With the activation of C-Band frequencies by AT&T and Verizon, millions of Americans can now use upgraded 5G networks. The long-awaited rollout began on January 19. However, both companies temporarily postponed plans for 5G networks near certain airports. This is in response to complaints from the Federal Aviation Administration and multiple airlines. They complained regarding 5G repeater interference affecting airline radio altimeters.
New wireless technologies and standards always came with some technical complications and setbacks. When the GSM system launched, hearing aids buzzed and popped with static. Early cell phone frequencies also caused problems by occasionally disrupting pacemakers.
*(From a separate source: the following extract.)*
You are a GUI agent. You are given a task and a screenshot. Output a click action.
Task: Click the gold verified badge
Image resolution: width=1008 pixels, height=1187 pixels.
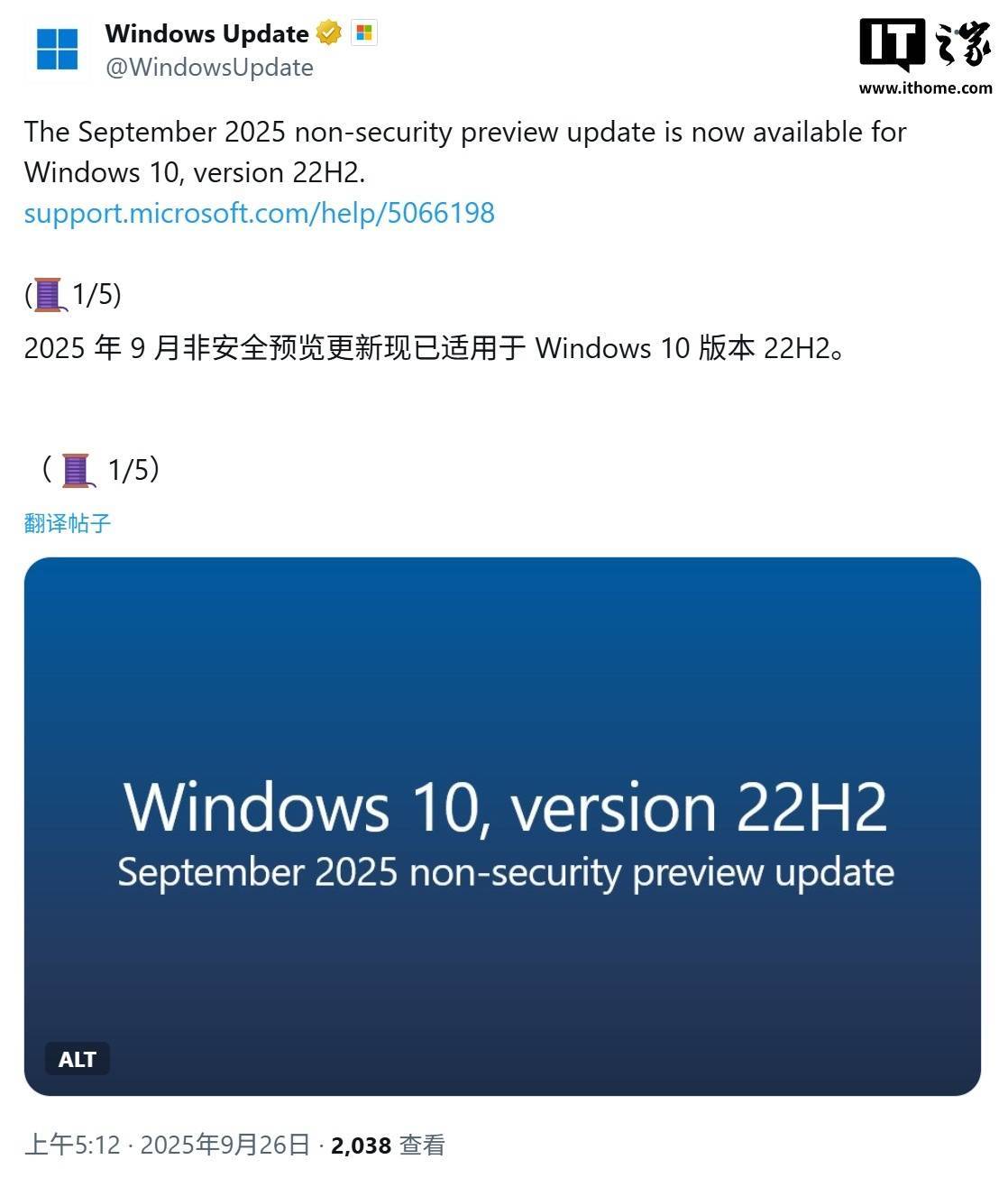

First implemented in 2019, 5G stands for the fifth generation and refers to the most recent cellular service standard. 5G uses radio waves shot at local cell towers at broadband speeds up to 10Gb/s. It is to access the internet and telephone network, comparable to 4G. However, because 5G rollout uses the C band spectrum, there’s a potential it’ll interfere with radio altimeters. It is especially common in older units that don’t have enough RF shielding.
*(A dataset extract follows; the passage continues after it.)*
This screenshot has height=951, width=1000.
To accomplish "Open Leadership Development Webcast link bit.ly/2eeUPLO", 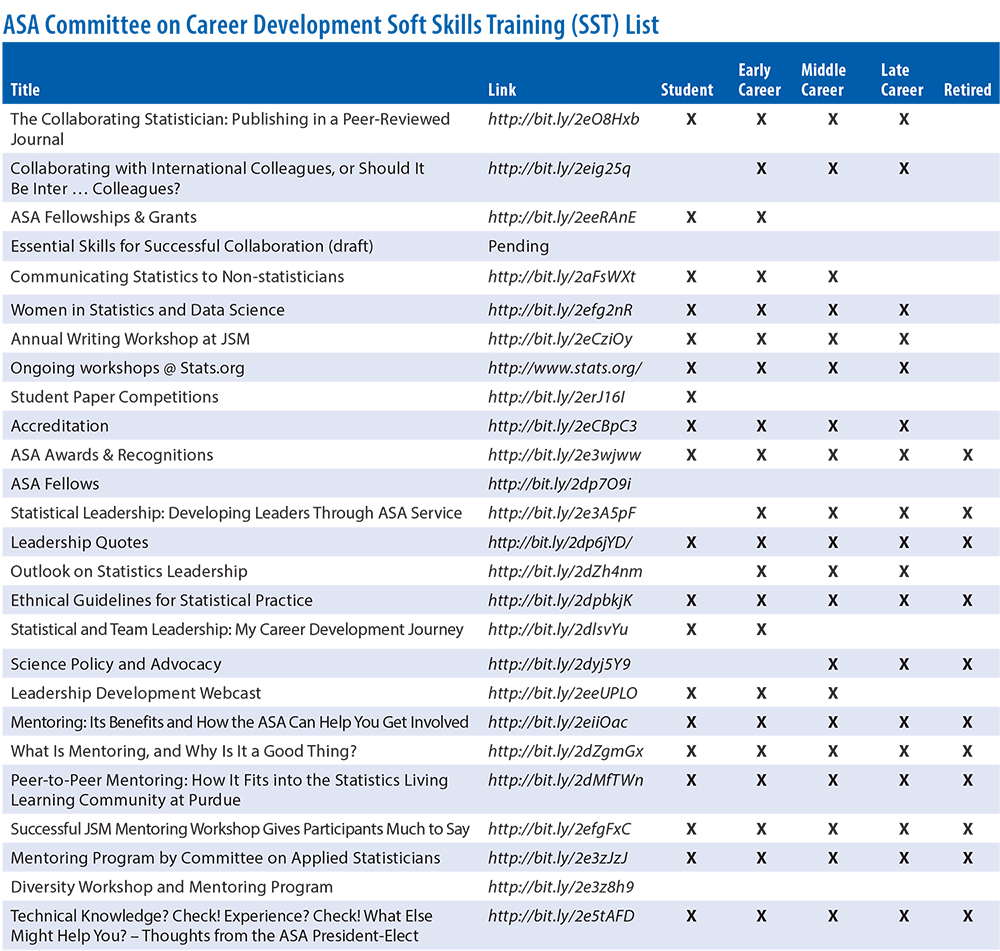I will point(562,693).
Now, as carriers roll out 5G rollout networks across the country, a catastrophic risk emerges. For instance, 5G’s spectrum bands might interfere with radio altimeters on commercial planes flying below 2,500 feet. It might lead to automatic landing controls underestimating the ground’s distance and crash.
The landing is one of the most critical aspects of a flight. As a result, the FAA and the FCC debated how, when, and where 5G implementation is secure. It led to a setback to the 5G rollout plans. The FAA governs air travel in the United States. On the other hand, the FCC oversees the use of the US telecommunications spectrum.